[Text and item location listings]
········
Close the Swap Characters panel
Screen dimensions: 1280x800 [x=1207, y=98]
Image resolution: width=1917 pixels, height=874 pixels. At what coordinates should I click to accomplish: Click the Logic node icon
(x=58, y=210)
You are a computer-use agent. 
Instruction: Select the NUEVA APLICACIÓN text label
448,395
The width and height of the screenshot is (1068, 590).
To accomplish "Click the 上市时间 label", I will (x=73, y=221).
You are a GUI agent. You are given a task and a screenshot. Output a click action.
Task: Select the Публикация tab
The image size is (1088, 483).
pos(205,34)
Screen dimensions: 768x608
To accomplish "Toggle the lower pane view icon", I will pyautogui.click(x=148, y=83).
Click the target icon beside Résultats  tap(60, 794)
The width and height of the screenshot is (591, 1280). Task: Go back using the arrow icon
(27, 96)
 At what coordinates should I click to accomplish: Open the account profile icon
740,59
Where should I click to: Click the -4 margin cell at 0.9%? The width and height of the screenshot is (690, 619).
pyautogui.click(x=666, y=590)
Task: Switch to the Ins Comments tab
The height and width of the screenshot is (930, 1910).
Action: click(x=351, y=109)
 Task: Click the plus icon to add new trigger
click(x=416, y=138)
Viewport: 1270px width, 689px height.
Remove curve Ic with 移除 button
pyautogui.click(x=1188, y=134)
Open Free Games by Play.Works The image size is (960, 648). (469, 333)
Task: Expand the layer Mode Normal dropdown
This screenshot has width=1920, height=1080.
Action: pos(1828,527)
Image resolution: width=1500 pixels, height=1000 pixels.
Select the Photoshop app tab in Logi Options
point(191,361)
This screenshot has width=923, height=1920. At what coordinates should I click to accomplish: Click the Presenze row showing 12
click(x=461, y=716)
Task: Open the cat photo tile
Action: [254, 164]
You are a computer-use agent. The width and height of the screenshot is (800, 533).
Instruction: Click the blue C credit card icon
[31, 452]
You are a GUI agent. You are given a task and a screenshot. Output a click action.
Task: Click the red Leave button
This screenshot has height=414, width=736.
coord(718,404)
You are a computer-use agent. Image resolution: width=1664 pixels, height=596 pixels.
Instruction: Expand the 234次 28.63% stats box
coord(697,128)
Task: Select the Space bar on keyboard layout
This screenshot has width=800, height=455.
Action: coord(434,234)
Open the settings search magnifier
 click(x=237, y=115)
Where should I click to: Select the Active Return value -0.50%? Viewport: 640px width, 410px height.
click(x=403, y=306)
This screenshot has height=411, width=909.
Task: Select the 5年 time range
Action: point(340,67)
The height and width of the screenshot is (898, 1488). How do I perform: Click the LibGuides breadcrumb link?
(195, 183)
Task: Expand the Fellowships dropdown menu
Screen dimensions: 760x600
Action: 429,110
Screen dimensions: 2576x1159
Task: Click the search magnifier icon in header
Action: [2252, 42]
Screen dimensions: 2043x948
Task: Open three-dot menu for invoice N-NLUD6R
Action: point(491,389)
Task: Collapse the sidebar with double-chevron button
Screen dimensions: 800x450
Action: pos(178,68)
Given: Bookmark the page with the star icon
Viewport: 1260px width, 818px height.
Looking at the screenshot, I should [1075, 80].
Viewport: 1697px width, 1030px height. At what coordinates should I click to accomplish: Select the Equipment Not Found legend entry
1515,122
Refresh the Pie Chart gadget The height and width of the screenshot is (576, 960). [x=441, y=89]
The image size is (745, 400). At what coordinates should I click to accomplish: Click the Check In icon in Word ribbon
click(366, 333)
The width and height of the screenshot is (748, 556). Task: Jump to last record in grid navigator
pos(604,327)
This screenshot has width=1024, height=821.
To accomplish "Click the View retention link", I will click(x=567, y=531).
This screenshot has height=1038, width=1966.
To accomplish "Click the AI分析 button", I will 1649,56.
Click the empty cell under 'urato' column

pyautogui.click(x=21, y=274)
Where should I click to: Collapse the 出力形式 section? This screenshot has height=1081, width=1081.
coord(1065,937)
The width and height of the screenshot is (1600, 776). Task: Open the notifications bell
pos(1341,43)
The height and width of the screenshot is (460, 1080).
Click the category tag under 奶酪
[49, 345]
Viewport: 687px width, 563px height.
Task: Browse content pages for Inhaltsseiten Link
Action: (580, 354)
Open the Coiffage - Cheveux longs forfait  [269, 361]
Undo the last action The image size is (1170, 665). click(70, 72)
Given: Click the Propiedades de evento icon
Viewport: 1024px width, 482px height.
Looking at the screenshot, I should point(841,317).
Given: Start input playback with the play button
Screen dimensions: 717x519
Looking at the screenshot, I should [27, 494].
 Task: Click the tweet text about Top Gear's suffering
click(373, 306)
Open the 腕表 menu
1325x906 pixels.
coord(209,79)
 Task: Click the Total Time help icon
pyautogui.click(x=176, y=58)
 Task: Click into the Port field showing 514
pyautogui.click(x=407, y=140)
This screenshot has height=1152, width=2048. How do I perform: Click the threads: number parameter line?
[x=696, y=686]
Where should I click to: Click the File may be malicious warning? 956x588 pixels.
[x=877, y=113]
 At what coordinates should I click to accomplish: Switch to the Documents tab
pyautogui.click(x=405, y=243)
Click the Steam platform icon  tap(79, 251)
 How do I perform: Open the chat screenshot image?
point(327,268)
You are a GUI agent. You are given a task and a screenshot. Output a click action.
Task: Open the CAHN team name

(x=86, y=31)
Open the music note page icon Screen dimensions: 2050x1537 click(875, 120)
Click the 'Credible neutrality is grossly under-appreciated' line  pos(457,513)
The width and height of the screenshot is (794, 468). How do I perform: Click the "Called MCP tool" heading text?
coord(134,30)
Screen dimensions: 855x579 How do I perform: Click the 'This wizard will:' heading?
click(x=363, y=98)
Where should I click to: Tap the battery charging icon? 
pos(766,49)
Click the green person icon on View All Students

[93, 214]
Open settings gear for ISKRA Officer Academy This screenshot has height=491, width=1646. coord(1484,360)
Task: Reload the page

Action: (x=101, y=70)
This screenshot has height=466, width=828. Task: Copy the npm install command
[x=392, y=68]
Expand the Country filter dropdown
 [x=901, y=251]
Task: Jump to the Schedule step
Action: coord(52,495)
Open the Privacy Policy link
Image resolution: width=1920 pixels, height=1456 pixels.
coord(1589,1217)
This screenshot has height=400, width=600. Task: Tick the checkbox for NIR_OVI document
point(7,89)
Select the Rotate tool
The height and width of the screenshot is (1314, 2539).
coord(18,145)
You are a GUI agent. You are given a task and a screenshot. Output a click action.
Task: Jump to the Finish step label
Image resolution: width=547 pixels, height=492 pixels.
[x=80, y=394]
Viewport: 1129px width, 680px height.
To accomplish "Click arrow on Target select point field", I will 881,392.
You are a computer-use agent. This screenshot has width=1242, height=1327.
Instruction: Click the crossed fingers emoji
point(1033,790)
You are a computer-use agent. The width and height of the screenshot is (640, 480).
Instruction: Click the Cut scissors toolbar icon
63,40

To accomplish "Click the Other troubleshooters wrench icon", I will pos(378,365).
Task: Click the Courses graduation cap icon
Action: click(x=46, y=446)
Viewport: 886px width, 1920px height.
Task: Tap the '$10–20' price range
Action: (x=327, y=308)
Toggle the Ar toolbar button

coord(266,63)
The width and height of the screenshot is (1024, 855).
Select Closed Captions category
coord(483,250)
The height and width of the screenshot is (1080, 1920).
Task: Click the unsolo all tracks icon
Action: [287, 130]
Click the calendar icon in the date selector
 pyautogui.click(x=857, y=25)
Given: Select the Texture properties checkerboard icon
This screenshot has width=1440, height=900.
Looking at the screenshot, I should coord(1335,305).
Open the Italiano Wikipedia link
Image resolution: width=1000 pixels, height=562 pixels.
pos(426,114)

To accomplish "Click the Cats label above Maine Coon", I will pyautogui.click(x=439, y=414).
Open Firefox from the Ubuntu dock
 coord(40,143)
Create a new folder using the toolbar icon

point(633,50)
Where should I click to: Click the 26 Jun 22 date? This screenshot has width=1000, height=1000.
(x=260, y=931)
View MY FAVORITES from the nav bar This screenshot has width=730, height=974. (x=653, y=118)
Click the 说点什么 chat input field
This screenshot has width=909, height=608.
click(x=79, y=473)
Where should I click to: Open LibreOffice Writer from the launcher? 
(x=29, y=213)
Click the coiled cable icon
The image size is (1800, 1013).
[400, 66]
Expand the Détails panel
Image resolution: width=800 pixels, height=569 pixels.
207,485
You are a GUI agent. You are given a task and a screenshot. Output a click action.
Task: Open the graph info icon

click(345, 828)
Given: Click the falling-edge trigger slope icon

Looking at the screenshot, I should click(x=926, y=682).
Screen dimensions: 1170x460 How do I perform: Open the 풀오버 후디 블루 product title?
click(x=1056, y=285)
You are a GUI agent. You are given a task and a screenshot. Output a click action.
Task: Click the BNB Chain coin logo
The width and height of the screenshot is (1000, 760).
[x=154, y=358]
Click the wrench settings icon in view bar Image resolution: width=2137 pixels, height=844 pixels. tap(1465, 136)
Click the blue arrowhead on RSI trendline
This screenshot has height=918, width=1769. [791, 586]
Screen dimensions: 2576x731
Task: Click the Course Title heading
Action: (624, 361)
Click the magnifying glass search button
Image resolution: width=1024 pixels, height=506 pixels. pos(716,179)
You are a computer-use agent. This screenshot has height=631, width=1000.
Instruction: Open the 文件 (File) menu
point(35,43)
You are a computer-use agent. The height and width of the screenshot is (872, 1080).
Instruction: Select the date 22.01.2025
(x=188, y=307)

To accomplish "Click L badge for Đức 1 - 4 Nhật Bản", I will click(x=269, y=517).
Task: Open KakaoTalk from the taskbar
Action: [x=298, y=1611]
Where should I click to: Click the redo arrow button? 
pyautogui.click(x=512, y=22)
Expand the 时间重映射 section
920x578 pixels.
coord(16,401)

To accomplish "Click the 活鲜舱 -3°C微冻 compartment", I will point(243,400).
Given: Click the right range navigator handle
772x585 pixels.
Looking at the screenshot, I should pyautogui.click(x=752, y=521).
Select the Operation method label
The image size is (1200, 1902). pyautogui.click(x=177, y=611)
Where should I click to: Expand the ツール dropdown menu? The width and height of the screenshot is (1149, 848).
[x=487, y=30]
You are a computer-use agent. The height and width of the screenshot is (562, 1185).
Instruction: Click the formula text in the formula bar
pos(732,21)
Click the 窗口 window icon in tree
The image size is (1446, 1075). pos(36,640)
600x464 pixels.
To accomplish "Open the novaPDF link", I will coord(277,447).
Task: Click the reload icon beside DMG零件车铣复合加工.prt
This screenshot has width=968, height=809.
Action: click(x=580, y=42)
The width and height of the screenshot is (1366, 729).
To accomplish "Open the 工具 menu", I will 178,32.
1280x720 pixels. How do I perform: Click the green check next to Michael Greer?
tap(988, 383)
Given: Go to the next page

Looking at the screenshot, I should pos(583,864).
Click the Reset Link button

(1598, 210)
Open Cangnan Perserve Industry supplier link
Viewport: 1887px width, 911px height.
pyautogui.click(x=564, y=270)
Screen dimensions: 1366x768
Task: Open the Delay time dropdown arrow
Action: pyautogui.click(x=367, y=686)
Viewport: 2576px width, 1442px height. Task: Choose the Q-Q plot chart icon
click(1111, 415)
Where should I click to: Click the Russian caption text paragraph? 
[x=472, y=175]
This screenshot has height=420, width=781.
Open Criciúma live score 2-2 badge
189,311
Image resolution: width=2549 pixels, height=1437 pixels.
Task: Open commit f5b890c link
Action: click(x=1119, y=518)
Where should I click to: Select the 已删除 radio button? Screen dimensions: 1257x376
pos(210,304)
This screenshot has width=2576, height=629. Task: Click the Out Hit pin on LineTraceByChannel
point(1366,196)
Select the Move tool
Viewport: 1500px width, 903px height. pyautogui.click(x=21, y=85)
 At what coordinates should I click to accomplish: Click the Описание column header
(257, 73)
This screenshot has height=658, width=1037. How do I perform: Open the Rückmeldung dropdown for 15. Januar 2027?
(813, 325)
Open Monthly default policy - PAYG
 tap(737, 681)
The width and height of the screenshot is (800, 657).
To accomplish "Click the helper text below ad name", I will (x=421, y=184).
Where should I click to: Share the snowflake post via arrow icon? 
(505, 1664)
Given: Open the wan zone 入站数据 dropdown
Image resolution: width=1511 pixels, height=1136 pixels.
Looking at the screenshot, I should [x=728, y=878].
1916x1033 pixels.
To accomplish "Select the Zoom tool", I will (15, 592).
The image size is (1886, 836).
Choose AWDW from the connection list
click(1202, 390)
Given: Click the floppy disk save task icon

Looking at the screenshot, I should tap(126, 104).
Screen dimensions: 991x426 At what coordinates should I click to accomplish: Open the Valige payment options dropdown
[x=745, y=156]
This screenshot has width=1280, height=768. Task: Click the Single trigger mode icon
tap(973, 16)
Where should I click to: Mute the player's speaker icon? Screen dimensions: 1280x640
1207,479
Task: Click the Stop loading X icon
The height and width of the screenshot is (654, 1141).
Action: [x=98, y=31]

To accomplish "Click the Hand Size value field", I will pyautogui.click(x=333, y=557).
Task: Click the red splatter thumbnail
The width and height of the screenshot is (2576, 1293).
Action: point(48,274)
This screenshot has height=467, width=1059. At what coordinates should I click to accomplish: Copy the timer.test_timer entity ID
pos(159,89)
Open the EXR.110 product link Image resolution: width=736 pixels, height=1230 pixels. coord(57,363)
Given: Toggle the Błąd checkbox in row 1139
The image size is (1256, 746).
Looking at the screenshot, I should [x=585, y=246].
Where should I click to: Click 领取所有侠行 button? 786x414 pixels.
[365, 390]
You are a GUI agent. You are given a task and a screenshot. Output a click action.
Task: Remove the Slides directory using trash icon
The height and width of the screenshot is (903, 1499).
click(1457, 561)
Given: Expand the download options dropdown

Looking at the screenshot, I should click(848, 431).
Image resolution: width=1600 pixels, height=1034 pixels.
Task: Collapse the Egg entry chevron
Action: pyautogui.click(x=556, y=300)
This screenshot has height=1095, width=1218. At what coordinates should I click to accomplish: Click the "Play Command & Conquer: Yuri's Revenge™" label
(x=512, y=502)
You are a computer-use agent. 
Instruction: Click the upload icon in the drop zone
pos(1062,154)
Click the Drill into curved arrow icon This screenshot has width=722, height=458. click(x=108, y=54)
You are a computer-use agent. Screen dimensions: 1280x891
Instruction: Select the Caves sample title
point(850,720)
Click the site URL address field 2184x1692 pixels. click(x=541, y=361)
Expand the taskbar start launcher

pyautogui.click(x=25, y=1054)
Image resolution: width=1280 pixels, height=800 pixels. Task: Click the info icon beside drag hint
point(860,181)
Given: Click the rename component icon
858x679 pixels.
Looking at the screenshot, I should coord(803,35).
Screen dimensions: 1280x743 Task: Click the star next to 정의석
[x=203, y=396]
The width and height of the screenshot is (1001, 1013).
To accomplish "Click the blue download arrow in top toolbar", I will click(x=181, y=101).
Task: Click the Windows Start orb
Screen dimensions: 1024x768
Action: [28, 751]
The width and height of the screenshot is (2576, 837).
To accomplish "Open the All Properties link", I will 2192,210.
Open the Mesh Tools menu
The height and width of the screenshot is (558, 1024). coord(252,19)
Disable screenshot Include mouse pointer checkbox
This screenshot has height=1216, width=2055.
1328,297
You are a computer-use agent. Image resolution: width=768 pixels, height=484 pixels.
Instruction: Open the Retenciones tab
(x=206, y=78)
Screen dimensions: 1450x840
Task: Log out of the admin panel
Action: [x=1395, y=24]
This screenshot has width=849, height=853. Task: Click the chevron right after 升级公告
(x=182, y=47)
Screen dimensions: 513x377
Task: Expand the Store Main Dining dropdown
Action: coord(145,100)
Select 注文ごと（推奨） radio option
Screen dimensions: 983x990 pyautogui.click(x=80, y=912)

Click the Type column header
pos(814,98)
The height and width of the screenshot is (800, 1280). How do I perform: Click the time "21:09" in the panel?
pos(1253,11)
········
● **Required task**:
Can you render the items from the line with "Click the Type column header" through the end of the items, both included, as a Markdown table with the columns Row and Line, numbering each row and leaving out any blank lines?

● **Finished answer**:
| Row | Line |
|---|---|
| 1 | Click the Type column header |
| 2 | pos(814,98) |
| 3 | The height and width of the screenshot is (800, 1280). How do I perform: Click the time "21:09" in the panel? |
| 4 | pos(1253,11) |